Host Pete Wright and AIM HR Solutions’ Terry Cook take us into the labyrinth of the Americans with Disabilities Act (ADA). It turns out, the difference between a lawsuit and a success story often hinges on things we rarely think about—the precise wording of a job description, the speed of a reply, and the strange social dynamics of an office chair.
We explore why the most dangerous thing a manager can do is try to be “nice” without a process, why “undue hardship” is much harder to prove than you think, and the uncomfortable silence HR must maintain when the rest of the staff starts asking why that guy got to work from home.

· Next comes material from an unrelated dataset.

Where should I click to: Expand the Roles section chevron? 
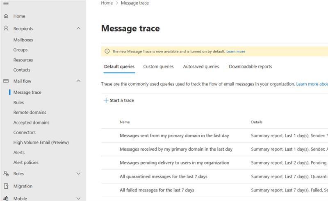click(x=79, y=174)
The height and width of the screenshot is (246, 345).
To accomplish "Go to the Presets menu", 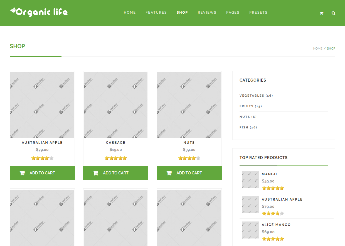I will pos(258,13).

It is a conversation about the friction between compassion and compliance, and why, sometimes, the best way to help a human being is to strictly follow the rules.
In this episode, we cover:
  • The “Magic Words” Myth: Why an employee never actually has to say “disability” or “accommodation” to trigger a legal obligation.
  • The Interactive Process: Why the answer isn’t “yes” or “no,” but rather a conversation about what is safe and essential.
  • The Trap of Benevolence: How granting a request off the books can create a precedent that makes future equity impossible.
  • The Paradox of the Chair: A look at how a $1,000 ergonomic chair can disrupt the morale of an entire department—and why morale doesn’t count as an “undue hardship”.
  • The Manager’s Dilemma: How to train supervisors to handle the frustration of not being allowed to know why their employee is being treated differently.